Tuesday 23 July 2013

Ecogreen Oleochemical dan Masalah Pasokan Gas

Rachmat Dharmawan*

Masalah pasokan gas kini kembali menjadi sorotan. Dalam beberapa hari terakhir pelaku industri kembali dikejutkan oleh kondisi sebuah perusahaan di kawasan Batam, Riau Island, PT Ecogreen Oleochemical, yang terpaksa menutup sementara operasional pabrik akibat ketiadaan pasokan gas. Kasus ini membuat kita prihatin.

Masyarakat tentu bertanya, apa yang terjadi? Apakah pasokan gas alam tidak cukup? Ataukah pasokan gas yang sudah dijanjikan tidak terealisasi? Bagaimana agar kasus-kasus seperti ini tidak terulang? Kalaupun ada, apakah dampaknya dapat diminimalisir? Apa solusi jangka-menengah panjang untuk mengatasi keterbatasan pasokan gas dalam negeri ini?

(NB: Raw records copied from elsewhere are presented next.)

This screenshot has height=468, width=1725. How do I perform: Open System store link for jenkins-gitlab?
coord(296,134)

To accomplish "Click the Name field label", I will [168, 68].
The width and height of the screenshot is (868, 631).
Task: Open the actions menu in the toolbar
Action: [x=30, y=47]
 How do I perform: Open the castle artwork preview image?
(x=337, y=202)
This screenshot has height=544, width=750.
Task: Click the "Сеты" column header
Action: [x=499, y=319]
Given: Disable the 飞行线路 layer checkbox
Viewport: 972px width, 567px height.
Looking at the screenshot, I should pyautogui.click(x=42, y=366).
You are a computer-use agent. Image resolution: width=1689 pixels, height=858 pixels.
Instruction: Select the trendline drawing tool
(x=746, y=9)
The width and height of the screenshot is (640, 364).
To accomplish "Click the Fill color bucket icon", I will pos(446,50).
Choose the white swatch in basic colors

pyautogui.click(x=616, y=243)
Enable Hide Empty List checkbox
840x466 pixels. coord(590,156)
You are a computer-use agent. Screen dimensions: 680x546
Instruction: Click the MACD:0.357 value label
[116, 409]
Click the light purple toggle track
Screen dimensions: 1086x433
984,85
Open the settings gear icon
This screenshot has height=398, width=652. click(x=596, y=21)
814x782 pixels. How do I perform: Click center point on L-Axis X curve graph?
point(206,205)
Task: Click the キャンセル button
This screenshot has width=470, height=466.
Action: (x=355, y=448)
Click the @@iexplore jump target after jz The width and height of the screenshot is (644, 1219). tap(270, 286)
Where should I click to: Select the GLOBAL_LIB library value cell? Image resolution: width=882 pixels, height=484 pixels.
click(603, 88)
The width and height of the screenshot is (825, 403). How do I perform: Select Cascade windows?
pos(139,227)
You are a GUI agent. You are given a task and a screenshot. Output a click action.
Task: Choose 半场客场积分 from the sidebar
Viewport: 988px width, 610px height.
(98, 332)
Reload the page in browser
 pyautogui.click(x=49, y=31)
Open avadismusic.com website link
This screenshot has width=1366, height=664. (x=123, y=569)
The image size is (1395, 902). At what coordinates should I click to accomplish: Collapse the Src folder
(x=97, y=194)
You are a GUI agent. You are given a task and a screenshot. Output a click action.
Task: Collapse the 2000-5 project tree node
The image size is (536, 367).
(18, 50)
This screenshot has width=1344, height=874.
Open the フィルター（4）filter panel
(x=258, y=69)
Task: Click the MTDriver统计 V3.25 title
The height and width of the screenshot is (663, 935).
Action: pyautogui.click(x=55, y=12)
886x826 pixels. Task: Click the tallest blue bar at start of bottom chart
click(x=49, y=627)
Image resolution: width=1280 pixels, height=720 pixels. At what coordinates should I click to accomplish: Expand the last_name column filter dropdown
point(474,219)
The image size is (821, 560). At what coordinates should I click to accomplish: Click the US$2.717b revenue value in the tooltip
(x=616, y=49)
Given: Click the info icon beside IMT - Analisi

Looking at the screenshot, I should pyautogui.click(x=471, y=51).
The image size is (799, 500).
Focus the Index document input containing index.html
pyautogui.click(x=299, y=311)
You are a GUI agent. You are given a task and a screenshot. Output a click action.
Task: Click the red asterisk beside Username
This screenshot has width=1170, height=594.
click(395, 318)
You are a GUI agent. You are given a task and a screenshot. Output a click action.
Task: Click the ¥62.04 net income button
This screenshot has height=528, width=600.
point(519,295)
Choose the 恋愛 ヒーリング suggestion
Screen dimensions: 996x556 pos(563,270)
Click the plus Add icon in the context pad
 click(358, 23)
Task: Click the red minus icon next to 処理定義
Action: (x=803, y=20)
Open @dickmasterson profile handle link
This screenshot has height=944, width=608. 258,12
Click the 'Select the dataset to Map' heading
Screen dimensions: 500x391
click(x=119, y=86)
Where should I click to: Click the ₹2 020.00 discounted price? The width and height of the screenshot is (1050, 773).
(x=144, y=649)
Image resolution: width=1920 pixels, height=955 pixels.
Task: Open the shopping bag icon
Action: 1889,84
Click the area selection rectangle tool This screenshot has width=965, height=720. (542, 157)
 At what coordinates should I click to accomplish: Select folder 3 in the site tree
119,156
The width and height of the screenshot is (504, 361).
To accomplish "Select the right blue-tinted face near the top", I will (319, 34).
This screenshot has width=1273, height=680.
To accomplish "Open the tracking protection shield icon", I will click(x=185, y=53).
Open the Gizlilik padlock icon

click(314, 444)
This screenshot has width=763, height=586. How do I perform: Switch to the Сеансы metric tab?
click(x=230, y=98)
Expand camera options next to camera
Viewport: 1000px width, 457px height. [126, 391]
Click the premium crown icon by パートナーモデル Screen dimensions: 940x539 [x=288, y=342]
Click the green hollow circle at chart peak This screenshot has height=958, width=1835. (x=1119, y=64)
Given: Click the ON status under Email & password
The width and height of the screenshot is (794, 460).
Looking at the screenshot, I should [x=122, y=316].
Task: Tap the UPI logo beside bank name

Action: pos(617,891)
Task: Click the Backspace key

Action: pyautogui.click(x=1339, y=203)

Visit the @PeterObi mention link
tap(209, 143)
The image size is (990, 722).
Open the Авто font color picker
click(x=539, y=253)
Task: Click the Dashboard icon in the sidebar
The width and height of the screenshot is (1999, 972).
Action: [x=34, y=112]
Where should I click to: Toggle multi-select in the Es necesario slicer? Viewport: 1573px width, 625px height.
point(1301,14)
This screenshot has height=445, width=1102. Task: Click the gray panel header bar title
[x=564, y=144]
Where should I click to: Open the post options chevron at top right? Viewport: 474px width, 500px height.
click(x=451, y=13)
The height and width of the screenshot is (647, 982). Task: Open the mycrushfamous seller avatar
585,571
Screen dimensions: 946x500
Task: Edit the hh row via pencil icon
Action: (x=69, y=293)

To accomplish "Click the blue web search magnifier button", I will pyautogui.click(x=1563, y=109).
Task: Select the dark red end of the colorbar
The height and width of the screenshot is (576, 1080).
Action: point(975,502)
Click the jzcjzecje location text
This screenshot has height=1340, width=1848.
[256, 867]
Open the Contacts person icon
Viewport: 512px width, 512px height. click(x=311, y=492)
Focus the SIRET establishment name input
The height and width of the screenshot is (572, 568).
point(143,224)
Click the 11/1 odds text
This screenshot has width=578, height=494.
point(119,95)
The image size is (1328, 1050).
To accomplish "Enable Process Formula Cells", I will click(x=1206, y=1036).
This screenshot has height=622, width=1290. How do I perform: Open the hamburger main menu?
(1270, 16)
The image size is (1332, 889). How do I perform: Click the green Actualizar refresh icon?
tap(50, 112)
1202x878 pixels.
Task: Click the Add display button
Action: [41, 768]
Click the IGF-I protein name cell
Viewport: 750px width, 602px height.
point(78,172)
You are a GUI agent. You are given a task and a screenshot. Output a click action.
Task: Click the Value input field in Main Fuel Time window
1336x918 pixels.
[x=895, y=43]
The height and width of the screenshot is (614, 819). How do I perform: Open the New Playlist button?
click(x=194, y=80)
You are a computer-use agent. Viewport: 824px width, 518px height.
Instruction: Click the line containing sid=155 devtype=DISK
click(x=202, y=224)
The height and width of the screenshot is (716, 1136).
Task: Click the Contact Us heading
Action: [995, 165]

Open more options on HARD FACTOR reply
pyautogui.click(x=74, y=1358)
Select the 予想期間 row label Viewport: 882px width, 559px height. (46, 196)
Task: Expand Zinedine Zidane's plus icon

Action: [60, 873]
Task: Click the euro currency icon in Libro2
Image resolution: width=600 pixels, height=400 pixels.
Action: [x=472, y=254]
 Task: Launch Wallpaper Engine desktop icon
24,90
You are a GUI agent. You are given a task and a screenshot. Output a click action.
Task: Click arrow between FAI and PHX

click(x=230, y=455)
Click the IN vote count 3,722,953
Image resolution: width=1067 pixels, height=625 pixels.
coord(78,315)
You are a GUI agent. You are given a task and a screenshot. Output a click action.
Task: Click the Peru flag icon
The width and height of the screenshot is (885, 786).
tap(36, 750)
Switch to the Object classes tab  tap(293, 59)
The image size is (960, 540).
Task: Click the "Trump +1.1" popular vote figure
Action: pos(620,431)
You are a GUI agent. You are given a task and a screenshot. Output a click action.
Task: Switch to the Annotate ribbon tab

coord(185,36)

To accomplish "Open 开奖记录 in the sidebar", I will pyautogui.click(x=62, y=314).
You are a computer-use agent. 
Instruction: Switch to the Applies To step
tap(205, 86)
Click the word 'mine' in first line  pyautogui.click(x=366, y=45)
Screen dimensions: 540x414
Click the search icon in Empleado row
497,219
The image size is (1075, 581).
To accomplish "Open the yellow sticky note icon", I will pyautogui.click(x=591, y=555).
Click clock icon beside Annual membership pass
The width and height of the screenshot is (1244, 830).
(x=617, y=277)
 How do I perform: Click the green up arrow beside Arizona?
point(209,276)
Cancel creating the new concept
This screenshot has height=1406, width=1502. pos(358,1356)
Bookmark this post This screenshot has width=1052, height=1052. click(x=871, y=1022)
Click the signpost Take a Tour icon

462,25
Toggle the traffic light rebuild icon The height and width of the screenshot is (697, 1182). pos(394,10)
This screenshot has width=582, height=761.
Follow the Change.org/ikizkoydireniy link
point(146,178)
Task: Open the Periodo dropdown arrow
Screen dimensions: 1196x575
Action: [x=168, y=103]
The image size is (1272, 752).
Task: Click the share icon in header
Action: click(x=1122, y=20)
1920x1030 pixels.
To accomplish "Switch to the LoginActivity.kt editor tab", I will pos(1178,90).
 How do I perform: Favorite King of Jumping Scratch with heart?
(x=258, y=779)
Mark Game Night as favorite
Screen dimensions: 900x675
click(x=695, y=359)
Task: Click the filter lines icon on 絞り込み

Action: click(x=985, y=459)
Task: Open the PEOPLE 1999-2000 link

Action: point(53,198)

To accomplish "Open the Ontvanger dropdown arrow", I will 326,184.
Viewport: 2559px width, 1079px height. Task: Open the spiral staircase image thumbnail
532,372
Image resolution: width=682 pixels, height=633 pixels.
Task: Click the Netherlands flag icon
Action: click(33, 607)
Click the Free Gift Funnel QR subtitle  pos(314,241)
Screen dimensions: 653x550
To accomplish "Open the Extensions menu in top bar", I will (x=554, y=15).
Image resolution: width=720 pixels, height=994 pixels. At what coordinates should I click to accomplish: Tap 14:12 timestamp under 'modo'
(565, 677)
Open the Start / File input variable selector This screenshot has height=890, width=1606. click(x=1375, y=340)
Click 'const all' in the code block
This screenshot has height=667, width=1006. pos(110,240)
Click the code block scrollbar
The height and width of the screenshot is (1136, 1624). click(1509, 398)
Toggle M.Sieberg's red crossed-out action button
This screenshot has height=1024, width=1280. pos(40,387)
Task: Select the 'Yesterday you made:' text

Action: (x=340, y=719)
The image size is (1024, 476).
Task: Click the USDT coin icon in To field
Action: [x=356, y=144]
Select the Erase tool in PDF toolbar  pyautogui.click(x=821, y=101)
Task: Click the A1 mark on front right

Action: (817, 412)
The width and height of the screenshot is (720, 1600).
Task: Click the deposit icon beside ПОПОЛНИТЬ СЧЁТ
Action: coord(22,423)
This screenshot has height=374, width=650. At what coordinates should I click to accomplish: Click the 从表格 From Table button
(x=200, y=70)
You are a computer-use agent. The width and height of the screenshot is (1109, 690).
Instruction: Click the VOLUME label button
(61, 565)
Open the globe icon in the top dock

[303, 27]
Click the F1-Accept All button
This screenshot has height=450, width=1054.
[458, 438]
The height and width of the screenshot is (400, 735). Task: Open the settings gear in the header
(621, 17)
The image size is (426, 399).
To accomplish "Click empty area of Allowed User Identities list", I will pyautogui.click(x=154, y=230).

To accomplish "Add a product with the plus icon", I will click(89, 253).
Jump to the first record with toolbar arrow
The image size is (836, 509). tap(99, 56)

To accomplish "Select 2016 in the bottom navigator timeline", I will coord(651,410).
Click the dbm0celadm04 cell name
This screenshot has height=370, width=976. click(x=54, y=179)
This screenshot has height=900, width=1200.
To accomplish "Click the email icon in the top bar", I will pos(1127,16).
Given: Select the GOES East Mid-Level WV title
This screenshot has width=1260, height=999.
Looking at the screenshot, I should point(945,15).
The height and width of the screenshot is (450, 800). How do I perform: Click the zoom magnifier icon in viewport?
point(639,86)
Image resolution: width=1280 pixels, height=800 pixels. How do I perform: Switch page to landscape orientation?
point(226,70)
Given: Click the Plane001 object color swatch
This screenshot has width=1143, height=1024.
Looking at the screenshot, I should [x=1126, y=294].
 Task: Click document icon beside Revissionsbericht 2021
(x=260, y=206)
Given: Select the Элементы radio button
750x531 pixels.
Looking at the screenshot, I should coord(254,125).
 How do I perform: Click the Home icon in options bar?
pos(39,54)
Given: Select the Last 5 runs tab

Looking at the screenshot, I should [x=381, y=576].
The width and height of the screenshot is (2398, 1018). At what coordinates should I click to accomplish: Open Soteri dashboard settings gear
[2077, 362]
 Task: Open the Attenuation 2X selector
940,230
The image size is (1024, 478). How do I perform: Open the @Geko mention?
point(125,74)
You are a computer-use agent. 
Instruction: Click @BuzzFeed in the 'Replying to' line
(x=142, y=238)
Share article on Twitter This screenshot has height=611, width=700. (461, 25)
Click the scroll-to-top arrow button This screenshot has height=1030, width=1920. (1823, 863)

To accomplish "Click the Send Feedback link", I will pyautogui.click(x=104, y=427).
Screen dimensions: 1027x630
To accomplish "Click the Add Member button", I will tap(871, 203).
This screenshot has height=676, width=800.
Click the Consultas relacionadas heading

Mari kita lihat kasus  PT Ecogreen Eloechemical ini. Seperti yang diberitakan media-media nasional kemarin, baik cetak, electronic maupun online, PT Ecogreen Oleochemical terpaksa berhenti operasi bulan lalu akibat berhentinya pasokan gas.

Perusahaan tersebut membutuhkan pasokan gas 1 million standard cubic feet (mmscfd) setiap hari. Perusahaan tersebut mengharapkan pasokan gas dari Sumur Benggala, Langkat, Sumatera Utara, yang awalnya diperkirakan memproduksi gas alam 4-6 mmscf per hari. Namun, produksi dari sumur tersebut berhenti dengan alasan tidak ekonomis bagi operatornya.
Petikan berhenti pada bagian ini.